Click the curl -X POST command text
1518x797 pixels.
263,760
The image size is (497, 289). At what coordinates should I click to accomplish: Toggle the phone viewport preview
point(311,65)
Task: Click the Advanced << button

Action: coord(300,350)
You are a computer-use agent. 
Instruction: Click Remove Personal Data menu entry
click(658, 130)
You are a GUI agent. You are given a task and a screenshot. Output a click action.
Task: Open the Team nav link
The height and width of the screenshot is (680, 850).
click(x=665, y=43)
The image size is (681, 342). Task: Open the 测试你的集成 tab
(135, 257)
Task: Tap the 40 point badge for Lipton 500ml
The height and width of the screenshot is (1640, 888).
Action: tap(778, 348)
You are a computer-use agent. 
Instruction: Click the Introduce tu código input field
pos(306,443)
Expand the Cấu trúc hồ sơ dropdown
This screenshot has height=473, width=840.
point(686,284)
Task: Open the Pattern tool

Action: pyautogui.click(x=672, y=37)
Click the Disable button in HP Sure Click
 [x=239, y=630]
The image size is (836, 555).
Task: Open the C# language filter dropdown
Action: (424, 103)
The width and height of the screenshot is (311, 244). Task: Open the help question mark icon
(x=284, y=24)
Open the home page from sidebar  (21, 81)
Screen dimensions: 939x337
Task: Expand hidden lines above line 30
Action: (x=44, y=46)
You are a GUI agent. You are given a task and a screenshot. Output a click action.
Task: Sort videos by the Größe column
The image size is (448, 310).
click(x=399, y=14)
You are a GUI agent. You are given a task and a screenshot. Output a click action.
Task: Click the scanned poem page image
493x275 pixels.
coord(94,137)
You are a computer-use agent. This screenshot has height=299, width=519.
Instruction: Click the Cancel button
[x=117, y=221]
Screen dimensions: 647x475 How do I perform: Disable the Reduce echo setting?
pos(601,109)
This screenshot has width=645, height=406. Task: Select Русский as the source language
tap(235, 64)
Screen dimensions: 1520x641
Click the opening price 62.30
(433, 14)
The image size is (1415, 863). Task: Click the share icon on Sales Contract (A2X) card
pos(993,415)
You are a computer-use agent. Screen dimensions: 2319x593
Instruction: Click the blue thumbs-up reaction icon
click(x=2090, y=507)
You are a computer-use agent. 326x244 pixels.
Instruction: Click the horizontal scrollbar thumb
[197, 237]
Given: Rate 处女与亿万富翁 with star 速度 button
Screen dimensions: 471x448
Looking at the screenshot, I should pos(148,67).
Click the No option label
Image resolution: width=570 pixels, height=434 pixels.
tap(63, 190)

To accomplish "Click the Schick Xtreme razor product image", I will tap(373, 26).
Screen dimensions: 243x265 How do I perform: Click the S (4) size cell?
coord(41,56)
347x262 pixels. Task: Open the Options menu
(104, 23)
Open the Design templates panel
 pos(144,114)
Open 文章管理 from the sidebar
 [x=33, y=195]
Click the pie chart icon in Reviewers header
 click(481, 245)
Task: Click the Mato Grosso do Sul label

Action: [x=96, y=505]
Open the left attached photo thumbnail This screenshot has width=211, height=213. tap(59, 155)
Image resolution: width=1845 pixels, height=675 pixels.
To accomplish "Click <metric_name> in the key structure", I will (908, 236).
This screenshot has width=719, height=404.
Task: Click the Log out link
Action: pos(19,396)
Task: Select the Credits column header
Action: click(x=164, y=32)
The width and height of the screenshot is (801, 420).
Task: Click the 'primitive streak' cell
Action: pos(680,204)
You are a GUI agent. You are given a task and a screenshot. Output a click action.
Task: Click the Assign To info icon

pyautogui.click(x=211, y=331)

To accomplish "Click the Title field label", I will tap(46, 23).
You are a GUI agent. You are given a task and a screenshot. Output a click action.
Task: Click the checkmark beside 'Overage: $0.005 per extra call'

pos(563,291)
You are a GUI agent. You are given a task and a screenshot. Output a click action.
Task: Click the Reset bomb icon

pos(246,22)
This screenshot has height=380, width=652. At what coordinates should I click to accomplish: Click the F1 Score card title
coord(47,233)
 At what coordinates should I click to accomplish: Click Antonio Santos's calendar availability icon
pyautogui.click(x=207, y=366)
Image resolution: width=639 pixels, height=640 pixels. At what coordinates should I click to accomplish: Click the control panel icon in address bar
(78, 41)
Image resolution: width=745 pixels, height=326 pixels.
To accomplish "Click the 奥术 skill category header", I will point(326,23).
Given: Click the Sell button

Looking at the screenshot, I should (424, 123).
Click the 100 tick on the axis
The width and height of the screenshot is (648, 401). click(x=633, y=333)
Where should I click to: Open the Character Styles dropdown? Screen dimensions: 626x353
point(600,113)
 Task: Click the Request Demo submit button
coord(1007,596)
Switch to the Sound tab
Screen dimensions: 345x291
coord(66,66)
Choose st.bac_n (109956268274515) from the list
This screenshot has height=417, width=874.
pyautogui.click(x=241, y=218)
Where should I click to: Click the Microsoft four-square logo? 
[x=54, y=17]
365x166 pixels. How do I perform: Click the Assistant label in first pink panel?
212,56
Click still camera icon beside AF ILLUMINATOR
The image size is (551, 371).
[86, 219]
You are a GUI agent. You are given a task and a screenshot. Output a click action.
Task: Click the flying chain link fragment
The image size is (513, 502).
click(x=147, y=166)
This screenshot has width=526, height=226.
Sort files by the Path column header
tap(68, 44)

= = = = =

■ PROBLEM REQUIREMENTS ■
Output an exact copy of each record.

■ EXERCISE RESPONSE ■
Click the curl -X POST command text
1518x797 pixels.
263,760
The image size is (497, 289). At what coordinates should I click to accomplish: Toggle the phone viewport preview
point(311,65)
Task: Click the Advanced << button

Action: coord(300,350)
You are a computer-use agent. 
Instruction: Click Remove Personal Data menu entry
click(658, 130)
You are a GUI agent. You are given a task and a screenshot. Output a click action.
Task: Open the Team nav link
The height and width of the screenshot is (680, 850).
click(x=665, y=43)
The image size is (681, 342). Task: Open the 测试你的集成 tab
(135, 257)
Task: Tap the 40 point badge for Lipton 500ml
The height and width of the screenshot is (1640, 888).
Action: tap(778, 348)
You are a computer-use agent. 
Instruction: Click the Introduce tu código input field
pos(306,443)
Expand the Cấu trúc hồ sơ dropdown
This screenshot has height=473, width=840.
point(686,284)
Task: Open the Pattern tool

Action: pyautogui.click(x=672, y=37)
Click the Disable button in HP Sure Click
 [x=239, y=630]
The image size is (836, 555).
Task: Open the C# language filter dropdown
Action: (424, 103)
The width and height of the screenshot is (311, 244). Task: Open the help question mark icon
(x=284, y=24)
Open the home page from sidebar  (21, 81)
Screen dimensions: 939x337
Task: Expand hidden lines above line 30
Action: (x=44, y=46)
You are a GUI agent. You are given a task and a screenshot. Output a click action.
Task: Sort videos by the Größe column
The image size is (448, 310).
click(x=399, y=14)
You are a GUI agent. You are given a task and a screenshot. Output a click action.
Task: Click the scanned poem page image
493x275 pixels.
coord(94,137)
You are a computer-use agent. This screenshot has height=299, width=519.
Instruction: Click the Cancel button
[x=117, y=221]
Screen dimensions: 647x475 How do I perform: Disable the Reduce echo setting?
pos(601,109)
This screenshot has width=645, height=406. Task: Select Русский as the source language
tap(235, 64)
Screen dimensions: 1520x641
Click the opening price 62.30
(433, 14)
The image size is (1415, 863). Task: Click the share icon on Sales Contract (A2X) card
pos(993,415)
You are a computer-use agent. Screen dimensions: 2319x593
Instruction: Click the blue thumbs-up reaction icon
click(x=2090, y=507)
You are a computer-use agent. 326x244 pixels.
Instruction: Click the horizontal scrollbar thumb
[197, 237]
Given: Rate 处女与亿万富翁 with star 速度 button
Screen dimensions: 471x448
Looking at the screenshot, I should pos(148,67).
Click the No option label
Image resolution: width=570 pixels, height=434 pixels.
tap(63, 190)

To accomplish "Click the Schick Xtreme razor product image", I will tap(373, 26).
Screen dimensions: 243x265 How do I perform: Click the S (4) size cell?
coord(41,56)
347x262 pixels. Task: Open the Options menu
(104, 23)
Open the Design templates panel
 pos(144,114)
Open 文章管理 from the sidebar
 [x=33, y=195]
Click the pie chart icon in Reviewers header
 click(481, 245)
Task: Click the Mato Grosso do Sul label

Action: [x=96, y=505]
Open the left attached photo thumbnail This screenshot has width=211, height=213. tap(59, 155)
Image resolution: width=1845 pixels, height=675 pixels.
To accomplish "Click <metric_name> in the key structure", I will (908, 236).
This screenshot has width=719, height=404.
Task: Click the Log out link
Action: pos(19,396)
Task: Select the Credits column header
Action: click(x=164, y=32)
The width and height of the screenshot is (801, 420).
Task: Click the 'primitive streak' cell
Action: pos(680,204)
You are a GUI agent. You are given a task and a screenshot. Output a click action.
Task: Click the Assign To info icon

pyautogui.click(x=211, y=331)

To accomplish "Click the Title field label", I will tap(46, 23).
You are a GUI agent. You are given a task and a screenshot. Output a click action.
Task: Click the checkmark beside 'Overage: $0.005 per extra call'

pos(563,291)
You are a GUI agent. You are given a task and a screenshot. Output a click action.
Task: Click the Reset bomb icon

pos(246,22)
This screenshot has height=380, width=652. At what coordinates should I click to accomplish: Click the F1 Score card title
coord(47,233)
 At what coordinates should I click to accomplish: Click Antonio Santos's calendar availability icon
pyautogui.click(x=207, y=366)
Image resolution: width=639 pixels, height=640 pixels. At what coordinates should I click to accomplish: Click the control panel icon in address bar
(78, 41)
Image resolution: width=745 pixels, height=326 pixels.
To accomplish "Click the 奥术 skill category header", I will point(326,23).
Given: Click the Sell button

Looking at the screenshot, I should (424, 123).
Click the 100 tick on the axis
The width and height of the screenshot is (648, 401). click(x=633, y=333)
Where should I click to: Open the Character Styles dropdown? Screen dimensions: 626x353
point(600,113)
 Task: Click the Request Demo submit button
coord(1007,596)
Switch to the Sound tab
Screen dimensions: 345x291
coord(66,66)
Choose st.bac_n (109956268274515) from the list
This screenshot has height=417, width=874.
pyautogui.click(x=241, y=218)
Where should I click to: Click the Microsoft four-square logo? 
[x=54, y=17]
365x166 pixels. How do I perform: Click the Assistant label in first pink panel?
212,56
Click still camera icon beside AF ILLUMINATOR
The image size is (551, 371).
[86, 219]
You are a GUI agent. You are given a task and a screenshot. Output a click action.
Task: Click the flying chain link fragment
The image size is (513, 502).
click(x=147, y=166)
This screenshot has width=526, height=226.
Sort files by the Path column header
tap(68, 44)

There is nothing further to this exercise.